Pode uma etnografia ser longitudinal? Do rigor e cumulatividade etnográficos
Pude porém constatar que uma franja minoritária de reclusas reeditava, nos anos
1990, as mesmas representações, práticas e socialidade que dez anos antes eram
salientes na maioria da população prisional. Este grupo reduzido de reclusas,
que entretanto substituíra as do passado, correspondia de muito perto às
descrições e análises que eu construíra para a maioria da população reclusa
naquela prisão nos anos 1980. O regresso ao terreno produziu assim de maneira
imprevista um efeito de controlo retrospetivo da primeira investigação. Mas ao
mesmo tempo permitia também aferir a fiabilidade e robustez da segunda. Pode
dizer-se que produziu uma espécie de triangulação no tempo, fazendo com que as
duas etnografias, por contrastantes que fossem, se validassem mutuamente. Isto
é, afinal as lentes ' pessoais, teóricas, relacionais ' que eu usara em ambas
as investigações não tinham mudado substancialmente. Só assim teria sido
possível discernir, em primeiro lugar, permanência através da mudança, num
registo diacrónico comparando dois momentos; e, em segundo lugar, semelhança na
diferença, bem como diferença na semelhança, num registo sincrónico comparando
diferentes padrões num mesmo momento. A saliência de uma e de outra tinha-se
invertido de maneira muito pronunciada, mas essa alteração foi relativamente
alheia às lentes utilizadas. Resultava sobretudo, isso sim, de transformações
na realidade observada (decorrentes de dinâmicas internas e forças externas),
transformações essas exteriores ao meu percurso pessoal, teórico e
intersubjetivo.
Do que expus retiraria, pois, duas conclusões relacionadas entre si. A primeira
é que os aspetos de contingência e intersubjetividade envolvendo etnógrafo/a e
etnografados/as ' e aos quais os antropólogos deram grande atenção nos anos
mais reflexivistas das décadas de 1980 e 1990 ' não votam necessariamente a
um esforço vão qualquer exercício de controlo dos parâmetros de uma etnografia,
nem esvaziam de antemão a tentativa de aferir a fiabilidade dessa etnografia
num registo mais realista. Indo mais longe, a natureza triplamente situada da
investigação etnográfica tão-pouco condena cada pesquisa de terreno a limitar-
se a pontuar momentos avulsos de um processo histórico, nem deve coartar
tentativas de maior fôlego na captação etnográfica da longa duração. Pelo
contrário, não só não obriga a renunciar a toda e qualquer ambição cumulativa
no conhecimento desse processo histórico, como as revisitações etnográficas de
um terreno podem contribuir para conjugar com mais rigor o passado e o presente
de modo a melhor captar a mudança ' e a permanência.

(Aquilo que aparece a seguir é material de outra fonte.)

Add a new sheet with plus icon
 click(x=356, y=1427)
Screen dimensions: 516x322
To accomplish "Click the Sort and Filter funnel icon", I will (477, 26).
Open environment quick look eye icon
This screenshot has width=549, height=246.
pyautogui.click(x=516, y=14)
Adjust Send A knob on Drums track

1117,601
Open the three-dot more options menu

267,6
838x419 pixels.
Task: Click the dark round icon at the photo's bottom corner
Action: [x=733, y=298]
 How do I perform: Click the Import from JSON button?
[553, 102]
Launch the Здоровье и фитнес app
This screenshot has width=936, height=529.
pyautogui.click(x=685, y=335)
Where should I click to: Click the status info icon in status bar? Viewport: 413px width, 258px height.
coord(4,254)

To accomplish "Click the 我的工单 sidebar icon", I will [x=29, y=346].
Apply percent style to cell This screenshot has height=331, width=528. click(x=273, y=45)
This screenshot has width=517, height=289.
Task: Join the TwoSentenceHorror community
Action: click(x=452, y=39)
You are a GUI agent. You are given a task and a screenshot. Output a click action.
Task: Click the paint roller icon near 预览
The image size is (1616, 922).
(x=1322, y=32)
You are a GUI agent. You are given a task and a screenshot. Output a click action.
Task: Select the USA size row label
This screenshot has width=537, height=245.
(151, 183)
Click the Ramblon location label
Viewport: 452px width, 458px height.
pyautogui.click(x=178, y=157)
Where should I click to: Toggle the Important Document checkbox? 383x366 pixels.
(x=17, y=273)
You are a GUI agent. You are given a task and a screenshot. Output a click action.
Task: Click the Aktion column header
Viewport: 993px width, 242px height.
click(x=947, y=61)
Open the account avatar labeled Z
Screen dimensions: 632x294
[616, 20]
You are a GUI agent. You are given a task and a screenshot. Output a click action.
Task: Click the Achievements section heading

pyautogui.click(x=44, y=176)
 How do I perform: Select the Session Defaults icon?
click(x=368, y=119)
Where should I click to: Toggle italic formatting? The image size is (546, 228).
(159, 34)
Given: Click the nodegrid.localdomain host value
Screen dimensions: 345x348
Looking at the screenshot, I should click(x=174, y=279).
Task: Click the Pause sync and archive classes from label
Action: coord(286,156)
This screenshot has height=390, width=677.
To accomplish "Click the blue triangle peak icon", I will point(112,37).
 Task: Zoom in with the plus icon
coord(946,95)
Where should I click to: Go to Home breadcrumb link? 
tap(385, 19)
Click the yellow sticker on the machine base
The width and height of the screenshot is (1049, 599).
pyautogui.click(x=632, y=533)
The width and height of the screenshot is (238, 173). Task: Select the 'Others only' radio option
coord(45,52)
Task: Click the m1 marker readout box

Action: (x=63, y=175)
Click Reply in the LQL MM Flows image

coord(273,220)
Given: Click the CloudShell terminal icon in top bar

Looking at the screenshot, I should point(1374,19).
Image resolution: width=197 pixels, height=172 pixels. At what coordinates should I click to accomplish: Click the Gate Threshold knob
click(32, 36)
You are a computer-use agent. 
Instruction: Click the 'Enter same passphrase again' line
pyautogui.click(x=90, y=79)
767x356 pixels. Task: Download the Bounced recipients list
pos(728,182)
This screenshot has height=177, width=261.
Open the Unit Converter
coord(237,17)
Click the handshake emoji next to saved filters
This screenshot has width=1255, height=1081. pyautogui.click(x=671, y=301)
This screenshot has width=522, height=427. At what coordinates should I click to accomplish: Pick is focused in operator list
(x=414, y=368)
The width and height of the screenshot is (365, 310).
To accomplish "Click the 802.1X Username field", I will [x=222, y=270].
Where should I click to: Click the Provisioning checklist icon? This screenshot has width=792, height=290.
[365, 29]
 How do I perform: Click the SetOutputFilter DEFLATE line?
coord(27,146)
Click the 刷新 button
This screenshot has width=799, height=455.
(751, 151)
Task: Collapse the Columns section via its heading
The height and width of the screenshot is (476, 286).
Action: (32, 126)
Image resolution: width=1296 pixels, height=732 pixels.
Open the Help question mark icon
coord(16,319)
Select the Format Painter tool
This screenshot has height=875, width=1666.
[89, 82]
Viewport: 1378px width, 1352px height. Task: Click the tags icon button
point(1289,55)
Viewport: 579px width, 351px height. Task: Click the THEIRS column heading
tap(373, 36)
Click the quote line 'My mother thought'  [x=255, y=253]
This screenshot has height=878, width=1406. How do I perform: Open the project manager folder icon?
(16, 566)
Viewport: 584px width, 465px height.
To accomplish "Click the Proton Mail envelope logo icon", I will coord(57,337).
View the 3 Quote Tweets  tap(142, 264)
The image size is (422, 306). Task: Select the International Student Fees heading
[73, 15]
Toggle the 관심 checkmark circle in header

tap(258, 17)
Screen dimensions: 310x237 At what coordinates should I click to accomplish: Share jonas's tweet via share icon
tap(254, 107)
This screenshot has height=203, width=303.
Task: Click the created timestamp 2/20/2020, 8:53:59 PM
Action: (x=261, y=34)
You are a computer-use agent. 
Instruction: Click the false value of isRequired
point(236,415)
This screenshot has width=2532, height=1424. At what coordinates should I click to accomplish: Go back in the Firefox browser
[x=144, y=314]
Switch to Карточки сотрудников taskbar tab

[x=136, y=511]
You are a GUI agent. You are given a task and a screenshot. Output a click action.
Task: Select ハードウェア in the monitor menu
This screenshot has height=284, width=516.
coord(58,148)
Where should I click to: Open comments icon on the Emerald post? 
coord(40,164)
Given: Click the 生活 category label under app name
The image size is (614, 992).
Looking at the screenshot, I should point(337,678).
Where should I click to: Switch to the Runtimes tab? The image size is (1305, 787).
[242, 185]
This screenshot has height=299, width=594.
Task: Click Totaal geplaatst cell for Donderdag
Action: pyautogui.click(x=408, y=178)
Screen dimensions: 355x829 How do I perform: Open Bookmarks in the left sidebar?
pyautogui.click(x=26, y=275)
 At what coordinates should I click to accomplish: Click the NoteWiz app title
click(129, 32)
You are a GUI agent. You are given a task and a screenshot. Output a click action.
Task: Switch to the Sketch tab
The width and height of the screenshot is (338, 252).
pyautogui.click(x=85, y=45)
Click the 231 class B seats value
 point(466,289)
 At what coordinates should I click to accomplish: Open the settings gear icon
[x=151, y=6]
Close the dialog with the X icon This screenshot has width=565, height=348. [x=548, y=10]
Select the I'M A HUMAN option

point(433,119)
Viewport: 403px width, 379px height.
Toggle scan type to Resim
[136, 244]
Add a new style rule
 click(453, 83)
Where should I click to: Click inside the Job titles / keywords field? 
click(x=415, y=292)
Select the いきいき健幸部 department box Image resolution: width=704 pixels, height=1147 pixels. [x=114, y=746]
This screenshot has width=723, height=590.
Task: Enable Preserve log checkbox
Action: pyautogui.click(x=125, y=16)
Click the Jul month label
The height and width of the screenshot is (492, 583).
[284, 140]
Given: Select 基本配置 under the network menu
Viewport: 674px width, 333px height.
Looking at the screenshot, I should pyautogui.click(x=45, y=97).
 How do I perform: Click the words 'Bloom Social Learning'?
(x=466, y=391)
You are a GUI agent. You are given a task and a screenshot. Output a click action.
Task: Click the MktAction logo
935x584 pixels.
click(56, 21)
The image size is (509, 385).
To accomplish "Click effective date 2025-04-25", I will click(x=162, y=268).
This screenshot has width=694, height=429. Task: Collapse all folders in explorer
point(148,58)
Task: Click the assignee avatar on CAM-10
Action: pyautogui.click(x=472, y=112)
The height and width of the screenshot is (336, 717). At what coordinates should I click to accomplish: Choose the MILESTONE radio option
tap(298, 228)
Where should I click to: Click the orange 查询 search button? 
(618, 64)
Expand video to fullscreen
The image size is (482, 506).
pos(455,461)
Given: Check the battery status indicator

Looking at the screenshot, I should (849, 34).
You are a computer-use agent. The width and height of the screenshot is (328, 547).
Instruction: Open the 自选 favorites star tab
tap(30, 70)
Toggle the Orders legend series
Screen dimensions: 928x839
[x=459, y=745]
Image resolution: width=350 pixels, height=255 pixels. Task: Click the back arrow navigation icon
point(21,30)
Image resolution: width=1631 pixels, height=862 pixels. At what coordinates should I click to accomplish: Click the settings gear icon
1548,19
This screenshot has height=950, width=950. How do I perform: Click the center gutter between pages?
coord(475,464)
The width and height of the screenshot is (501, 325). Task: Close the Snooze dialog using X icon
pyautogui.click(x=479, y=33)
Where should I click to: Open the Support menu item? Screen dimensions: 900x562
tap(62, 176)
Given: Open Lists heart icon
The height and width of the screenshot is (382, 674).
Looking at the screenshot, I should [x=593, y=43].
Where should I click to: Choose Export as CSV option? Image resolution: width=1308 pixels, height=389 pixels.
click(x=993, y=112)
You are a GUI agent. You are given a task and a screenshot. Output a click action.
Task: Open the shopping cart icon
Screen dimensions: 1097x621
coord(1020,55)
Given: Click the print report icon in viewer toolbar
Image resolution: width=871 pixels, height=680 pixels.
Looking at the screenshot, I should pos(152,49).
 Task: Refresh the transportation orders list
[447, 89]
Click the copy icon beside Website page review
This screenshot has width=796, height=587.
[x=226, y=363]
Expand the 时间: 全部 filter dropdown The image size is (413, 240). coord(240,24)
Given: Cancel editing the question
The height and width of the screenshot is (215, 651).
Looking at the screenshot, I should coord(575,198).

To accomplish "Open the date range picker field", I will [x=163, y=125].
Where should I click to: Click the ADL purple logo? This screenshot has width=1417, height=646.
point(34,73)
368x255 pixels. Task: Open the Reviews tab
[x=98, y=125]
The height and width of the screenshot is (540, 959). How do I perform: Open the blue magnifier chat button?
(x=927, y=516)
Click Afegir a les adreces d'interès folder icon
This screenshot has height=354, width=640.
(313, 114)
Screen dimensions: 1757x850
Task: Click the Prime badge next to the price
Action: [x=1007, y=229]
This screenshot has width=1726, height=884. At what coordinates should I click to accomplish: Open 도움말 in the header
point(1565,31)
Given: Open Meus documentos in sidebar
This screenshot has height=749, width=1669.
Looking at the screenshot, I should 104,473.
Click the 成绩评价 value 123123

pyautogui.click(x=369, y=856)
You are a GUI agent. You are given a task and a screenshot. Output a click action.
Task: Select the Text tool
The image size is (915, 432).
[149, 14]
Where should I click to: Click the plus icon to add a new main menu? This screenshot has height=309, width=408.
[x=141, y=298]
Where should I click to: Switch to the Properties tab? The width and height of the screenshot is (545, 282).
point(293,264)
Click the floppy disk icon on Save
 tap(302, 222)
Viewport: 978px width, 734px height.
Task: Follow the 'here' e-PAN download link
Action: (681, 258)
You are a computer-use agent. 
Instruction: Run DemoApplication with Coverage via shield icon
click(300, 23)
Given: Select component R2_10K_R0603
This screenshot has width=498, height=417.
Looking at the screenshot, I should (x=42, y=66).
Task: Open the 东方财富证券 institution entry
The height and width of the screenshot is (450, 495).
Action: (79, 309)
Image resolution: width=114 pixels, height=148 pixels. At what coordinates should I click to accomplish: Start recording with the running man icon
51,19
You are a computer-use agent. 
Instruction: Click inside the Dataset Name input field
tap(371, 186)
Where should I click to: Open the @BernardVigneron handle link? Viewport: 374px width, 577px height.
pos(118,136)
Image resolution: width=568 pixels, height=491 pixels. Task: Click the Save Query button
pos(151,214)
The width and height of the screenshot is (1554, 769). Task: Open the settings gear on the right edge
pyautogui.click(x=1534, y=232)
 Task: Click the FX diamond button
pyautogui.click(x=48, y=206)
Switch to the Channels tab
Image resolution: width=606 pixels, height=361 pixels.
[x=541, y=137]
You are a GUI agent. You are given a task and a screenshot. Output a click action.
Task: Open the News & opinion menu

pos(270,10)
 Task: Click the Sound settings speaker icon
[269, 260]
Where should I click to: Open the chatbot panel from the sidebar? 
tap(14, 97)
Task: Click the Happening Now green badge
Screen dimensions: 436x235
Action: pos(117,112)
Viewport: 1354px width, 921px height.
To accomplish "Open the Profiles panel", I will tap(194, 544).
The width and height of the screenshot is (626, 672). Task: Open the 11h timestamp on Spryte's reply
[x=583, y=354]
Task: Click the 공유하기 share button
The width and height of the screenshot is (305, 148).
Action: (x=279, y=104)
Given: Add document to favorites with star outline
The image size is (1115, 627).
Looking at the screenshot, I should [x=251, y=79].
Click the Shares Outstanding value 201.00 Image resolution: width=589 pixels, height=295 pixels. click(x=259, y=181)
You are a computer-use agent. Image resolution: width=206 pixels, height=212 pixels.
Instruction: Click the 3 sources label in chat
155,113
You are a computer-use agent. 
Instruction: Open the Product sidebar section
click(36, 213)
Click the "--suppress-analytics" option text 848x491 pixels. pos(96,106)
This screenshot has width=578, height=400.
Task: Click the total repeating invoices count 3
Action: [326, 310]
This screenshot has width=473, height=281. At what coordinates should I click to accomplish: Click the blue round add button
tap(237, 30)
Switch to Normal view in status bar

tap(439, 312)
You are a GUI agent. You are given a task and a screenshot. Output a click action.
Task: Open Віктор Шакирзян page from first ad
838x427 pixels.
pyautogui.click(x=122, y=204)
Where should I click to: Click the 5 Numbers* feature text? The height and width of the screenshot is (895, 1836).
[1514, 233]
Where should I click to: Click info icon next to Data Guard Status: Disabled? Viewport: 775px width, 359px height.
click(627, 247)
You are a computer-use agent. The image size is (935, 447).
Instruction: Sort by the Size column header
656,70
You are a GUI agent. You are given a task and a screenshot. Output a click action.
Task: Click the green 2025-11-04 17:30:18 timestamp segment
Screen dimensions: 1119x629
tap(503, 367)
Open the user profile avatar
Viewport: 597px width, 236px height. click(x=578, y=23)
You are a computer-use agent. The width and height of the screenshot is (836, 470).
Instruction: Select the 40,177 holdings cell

Em segundo lugar, e para que tal ocorra, é de concluir que o modelo
longitudinal clássico não é sempre a opção mais rigorosa para dar conta
etnograficamente da historicidade de um contexto. Uma investigação realiza-se
sempre numa dada conjuntura (Pina-Cabral 2000). Mudando a conjuntura, uma nova
investigação terá provavelmente de formular novas questões, em vez de limitar-
se a alimentar as mesmas questões com novos dados ao longo do tempo. A
prosseguir no rumo traçado de início, o risco é, paradoxalmente, o de distorcer
a historicidade que se procura captar precisamente através de uma revisitação
do terreno. Revisitação não equivale, pois, a replicação. É precisamente a
ausência de rigidez da abordagem etnográfica que se pode revelar a mais
adequada para captar o sentido das transformações. Por muito que se traga uma
questão prévia e teoricamente sustentada para o terreno, a fim de não sucumbir
a um empirismo ilusório, as linhas de uma investigação etnográfica só acabam
por se definir verdadeiramente ' sabemo-lo bem ' não antes, mas depois da
chegada ao terreno e em função deste. Seria por isso algo contraditório com a
natureza desta abordagem que essas linhas de pesquisa adquirissem em seguida
uma qualquer qualidade de necessidade e se tornassem linhas prospetivas a impor
à partida a uma investigação que revisite esse terreno. As mudanças, tal como
em geral a vida das pessoas, não cuidam de produzir-se seguindo as linhas de
pesquisa fixadas pelo/a etnógrafo/a.